EXTRACT TO READ

________________

This point of view may indicate that the people have a right, in the context of a miliita, to bear many of the military style weapons currently banned in the United States.
  • President George H.W. Bush's Solicitor General, Kenneth Starr, concluded that
"possession of [a] firearm did not fall within the rights guaranteed by the Second Amendment."
  • In 2001, the Justice Department under Attorney General John Ashcroft issued a memorandum opinion stating that the Second Amendment protects an individual right to bear arms. Some critics of John Ashcroft have noted that his objectivity is questionable, considering his lifelong membership of the National Rifle Association, well known as individual gun right proponents, though he was not acting in an official capacity of the NRA at the time. The opinion stated:
"the Second Amendment secures a personal right of individuals, not a collective right that may be invoked only by a State or a quasi-collective right restricted to those persons who serve in organized militia units." [47]

Legislative branch

  • Militia Act of 1903 Created the United States National Guard by federalizing a portion of the State militias which were converted into regular troops kept in reserve for the United States Army.
  • In 1933, Congress reorganized the National Guard under its power to "raise and support armies" in order to "create the National Guard of the United States as a component of the Army". This was done to avoid the constitutional limits on deployment of the militia which can be called forth only "to execute the laws of the Union, suppress insurrections and repel invasions." "U.S. House. Committee on Military Affairs, National Bill: Report [to Accompany H.R. 5645] Pages 2-5. May 16,1933. 73d Cong., 1st sess. Washington: U.S. GPO, 1933. H.Rpt. 73-141."
  • 1934 National Firearms Act Ostensibly, this act was brought about by the lawlessness and rise of gangster culture during prohibition, such as the St. Valentine's Day massacre on February 14, 1929. President Franklin D. Roosevelt hoped this act would eliminate automatic-fire weapons like machine guns from America's streets. Other firearms, such as short-barreled shotguns and rifles, gun accessories like silencers, and other "gadget-type" firearms hidden in canes and such were also targeted. In addition, the creation of a $200 tax, for sawed-off shotguns typically worth at most $10, which applied each and every time the firearm changed hands, would enhance tax revenue for the Federal Government. Initially, the act included handguns, but the complaints of women who could more easily handle handguns than long guns reversed this additional position, and handguns were not included in the National Firearms Act.

________________

SOURCE MATERIAL
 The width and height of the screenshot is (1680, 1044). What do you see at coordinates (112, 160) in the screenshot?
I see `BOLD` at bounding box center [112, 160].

________________

TASKS AND EXERCISES
1) Swap "federalizing" for "nationalizing" in the Second Amendment text between "Legislative branch" and "United States Army.", inclusive, and write out that part.
2) According to the Second Amendment text, why did Congress reorganize the National Guard in 1933? Answer in one to three sentences.
The listing is separate material, unrelated to the Second Amendment text.

FULL SOLUTIONS
1)
Legislative branch

  • Militia Act of 1903 Created the United States National Guard by nationalizing a portion of the State militias which were converted into regular troops kept in reserve for the United States Army.

2) Congress reorganized it to get around the constitutional limits on deploying the militia. The militia can be called forth only "to execute the laws of the Union, suppress insurrections and repel invasions." Congress therefore used its power to "raise and support armies" to make the Guard a component of the Army.